A Transformer-based Real-time LiDAR Semantic Segmentation Method for Restricted Mobile Devices
Chang Liu,Jin Zhao,Nianyi Sun
DOI: https://doi.org/10.1016/j.jfranklin.2024.01.033
IF: 4.246
2024-01-29
Journal of the Franklin Institute
Abstract:In scene understanding, LiDAR-based semantic segmentation is a crucial task for describing object boundaries and sizes. Simultaneously, real-time characteristics in autonomous driving heavily rely on 3D information for navigation. With these considerations in mind, we propose a novel LiDAR real-time semantic segmentation method, which involves projecting 3D point clouds into a spherical range image and performing segmentation using 2D convolution. Building upon the success of the Transformer on 2D images, we explore its potential on 3D point clouds. To leverage the advantages of both convolution and Transformer, we introduce the Multi-Head Self-Attention (MHSA) mechanism into LiDAR semantic segmentation, as a means to enhance 2D Convolution.
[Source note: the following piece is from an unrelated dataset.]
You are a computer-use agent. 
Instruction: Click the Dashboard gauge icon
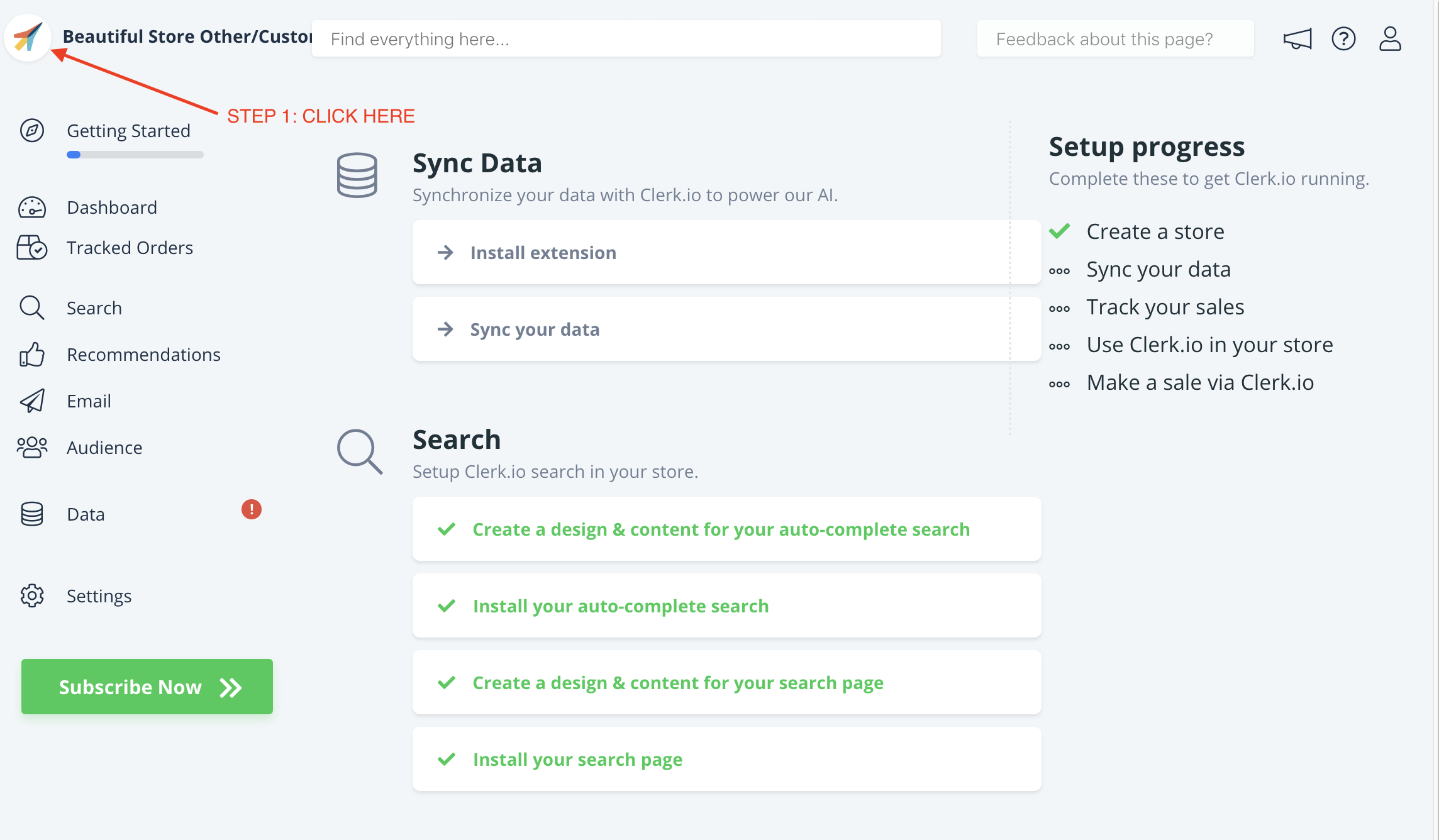coord(31,207)
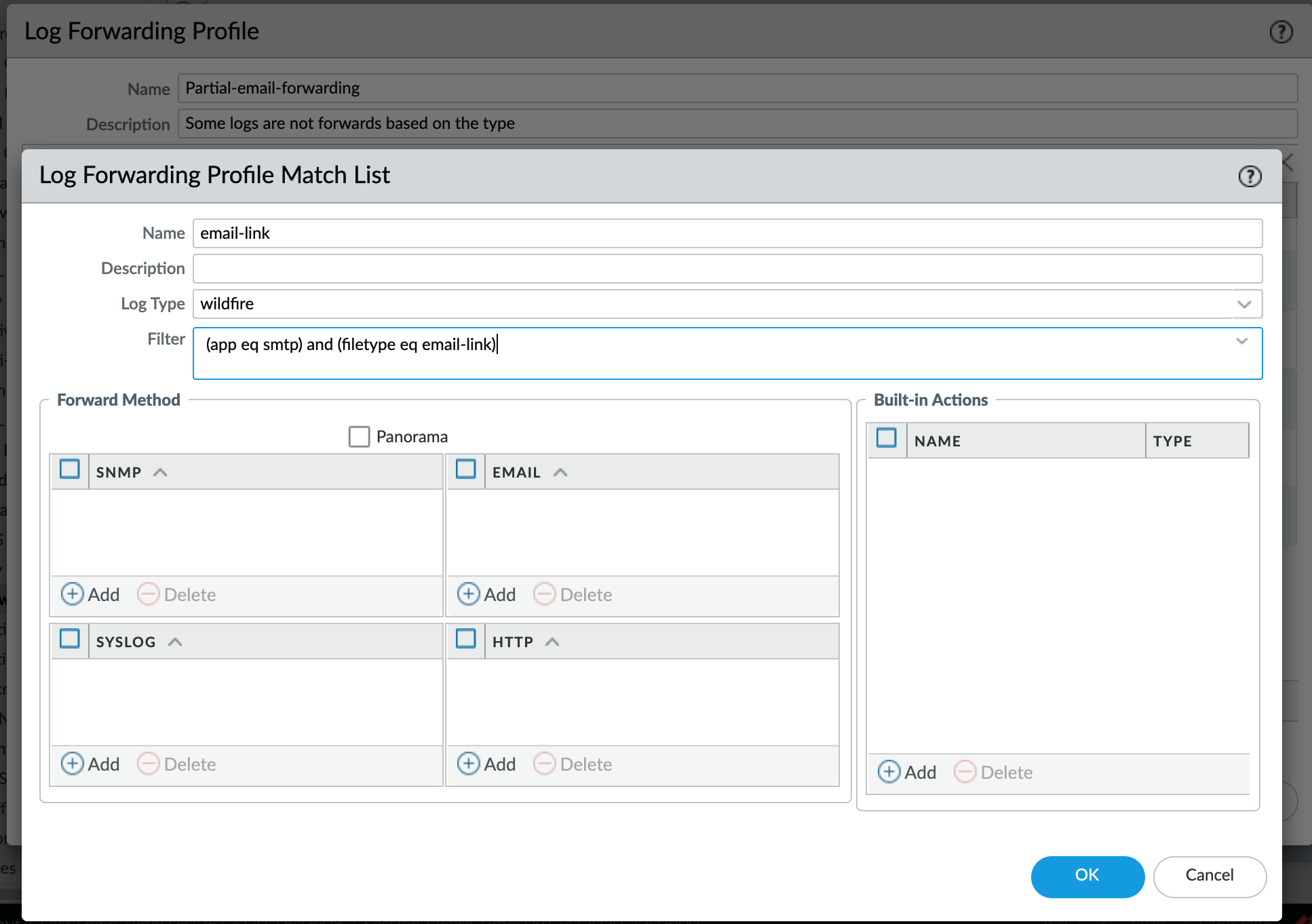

This results in a lightweight model with three key insights: i) Proposing a parallel semantic segmentation architecture by combining Transformer and convolution; ii) Innovatively splitting channels to differentiate the Transformer and convolution branches; iii) The concept of adaptive sliding window is introduced to enhance the relationship of edge dependency when projecting 3D point clouds into range images. We evaluate our method incrementally, both qualitatively and quantitatively, on the SemanticKITTI and SemanticPOSS datasets. The experimental results demonstrate that our proposed method achieves superior performance in 3D semantic segmentation and LiDAR mapping compared to the state-of-the-art.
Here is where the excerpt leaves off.